■ OBJECTIVE:
Reproduce the records from the line containing "You are a GUI" through the line containing "coord(203,749)", both lines included, and add 126 to every coordinate value in the answers.

#### RECORDS FOR PROCESSING ####

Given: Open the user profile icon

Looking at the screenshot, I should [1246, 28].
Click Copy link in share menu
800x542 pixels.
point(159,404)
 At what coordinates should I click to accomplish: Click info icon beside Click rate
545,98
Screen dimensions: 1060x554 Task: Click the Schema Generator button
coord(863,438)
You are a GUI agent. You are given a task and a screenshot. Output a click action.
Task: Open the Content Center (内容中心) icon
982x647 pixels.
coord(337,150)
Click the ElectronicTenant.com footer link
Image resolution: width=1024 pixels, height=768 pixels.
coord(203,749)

####
#### RECORDS FOR PROCESSING ####

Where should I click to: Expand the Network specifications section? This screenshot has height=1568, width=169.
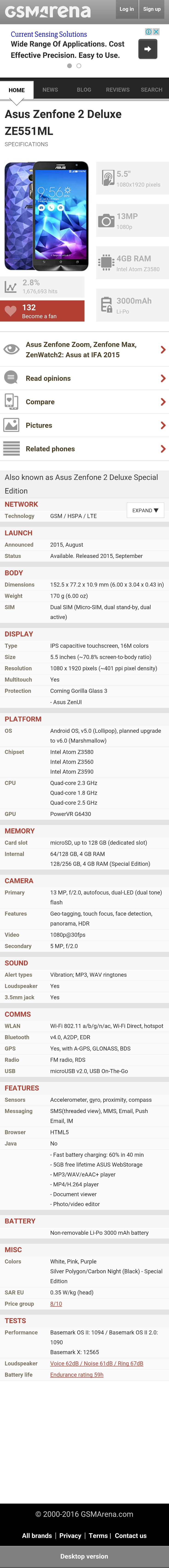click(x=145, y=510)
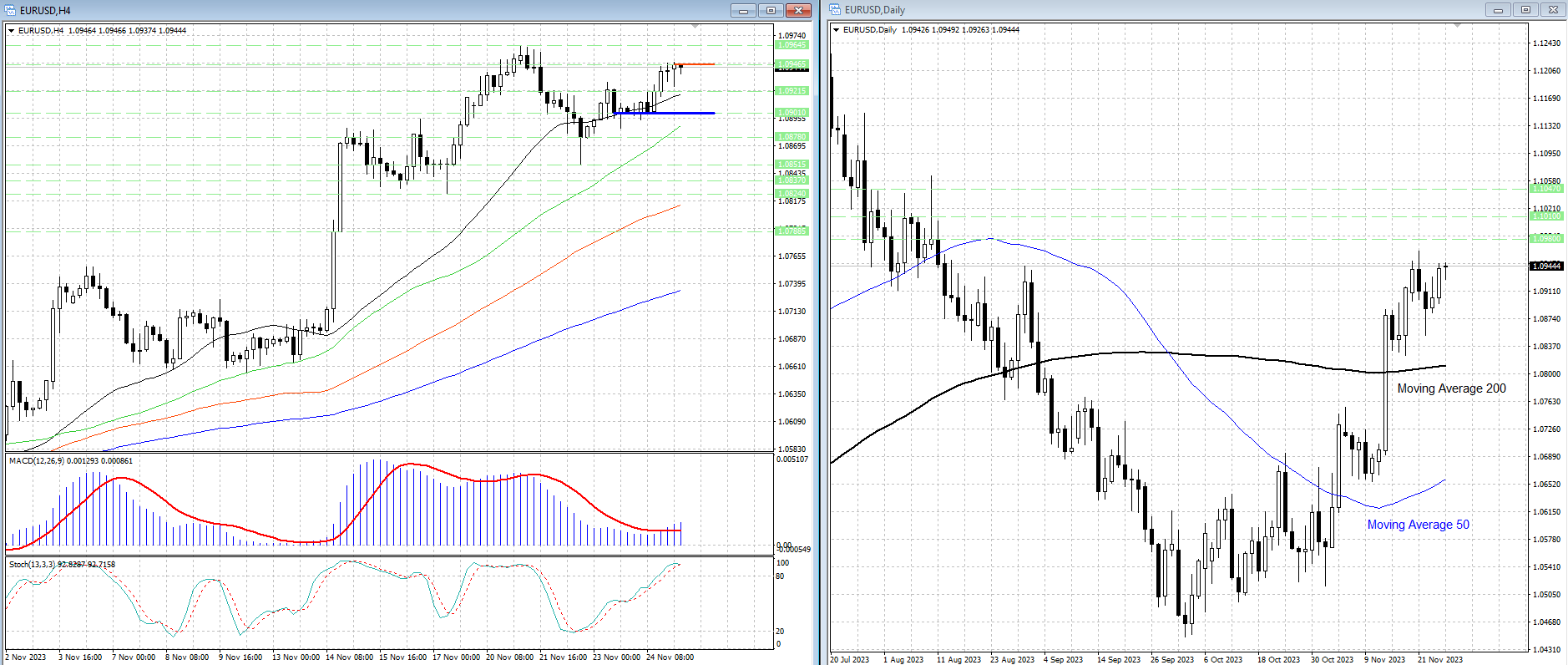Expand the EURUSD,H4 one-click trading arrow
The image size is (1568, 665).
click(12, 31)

####

■ ANSWER IN FULL:
You are a GUI agent. You are given a task and a screenshot. Output a click action.
Task: Open the Content Center (内容中心) icon
982x647 pixels.
coord(463,276)
Click the ElectronicTenant.com footer link
Image resolution: width=1024 pixels, height=768 pixels.
coord(329,875)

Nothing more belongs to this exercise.